If you make it down to West Palm Beach before the end of the month my days off are Thursday and Friday. I would like hang out. I know some great shops up here. Please let me know. 

Thanks Dan


----------



## TheButcher (Jul 2, 2006)

We should get a little herf going at ljs before the end of this month


----------



## snkbyt (Jun 22, 2006)

Miami said:


> If you make it down to West Palm Beach before the end of the month my days off are Thursday and Friday. I would like hang out. I know some great shops up here. Please let me know.
> 
> Thanks Dan


Thur are good for me, my days off are Wed & Thur. Lets do it Travel HERF-06


----------



## LT Rich (Sep 7, 2005)

Very nice, i know we talked about this and it looks like it is coming together nicely. Can those of us who want to ride still ride and those of us who wish we could ride but dont have a bike can take a car of party van? When are we talking about doing this? Are you still up for the ride on Wed?

LT :gn


----------



## TheButcher (Jul 2, 2006)

If ya got a bike ride it. Party bus will happen Ron has already been looking into it. Either way this sounds like it will be a kick ass time.


----------



## snkbyt (Jun 22, 2006)

LT Rich said:


> Very nice, i know we talked about this and it looks like it is coming together nicely. Can those of us who want to ride still ride and those of us who wish we could ride but dont have a bike can take a car of party van? When are we talking about doing this? Are you still up for the ride on Wed?
> 
> LT :gn


not sure yet for this WED, Wife is vacation and need to see what the weather is like, but is you want to meet for coffee and a stick at the "Little Cigar Factory" then give me a ring.


----------



## 68TriShield (May 15, 2006)

TheButcher said:


> Can I follow in my car. No seriously can I?


:r Thats great,I dont blame you.It might not be a bad idea to have a chase car anyway...Dave


----------



## snkbyt (Jun 22, 2006)

OK, we got interest so now let's shoot for 7/27/06 for the 1st Cntrl FL Travel HERF. Meeting place might be The Pipe Den in Vero Bch? lets say 9-10am? any takers? :2 PM me or post here. look forward to doing this and meeting other CS Herf'rs


----------



## illuminatus (Oct 20, 2005)

Hmm... 27th might just barely be doable for me.. this could be good...


----------



## LT Rich (Sep 7, 2005)

Im game, just point me in a direction and Ill go... The advantages of being jobless.... he he.

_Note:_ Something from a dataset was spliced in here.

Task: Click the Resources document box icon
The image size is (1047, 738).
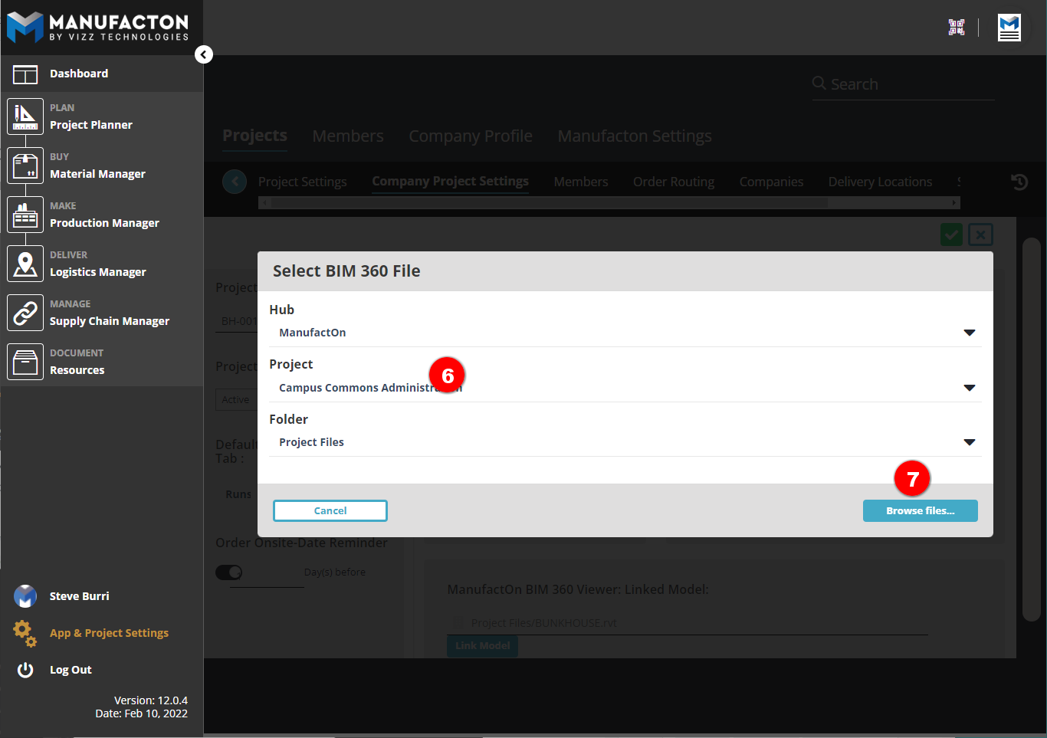Action: click(25, 362)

Sounds like it will be a good time, hopefully we can get a good number of herfers involved, i look forward to meeting all of you guys!

LT :gn


----------



## TheButcher (Jul 2, 2006)

This will be amazing...


----------



## snkbyt (Jun 22, 2006)

Miami Dan called me yesterday and asked if the T.H.06 would be interested in touring a few shops in Miami, like Padron HQ for one. Sounds like it would make a good trip/event. 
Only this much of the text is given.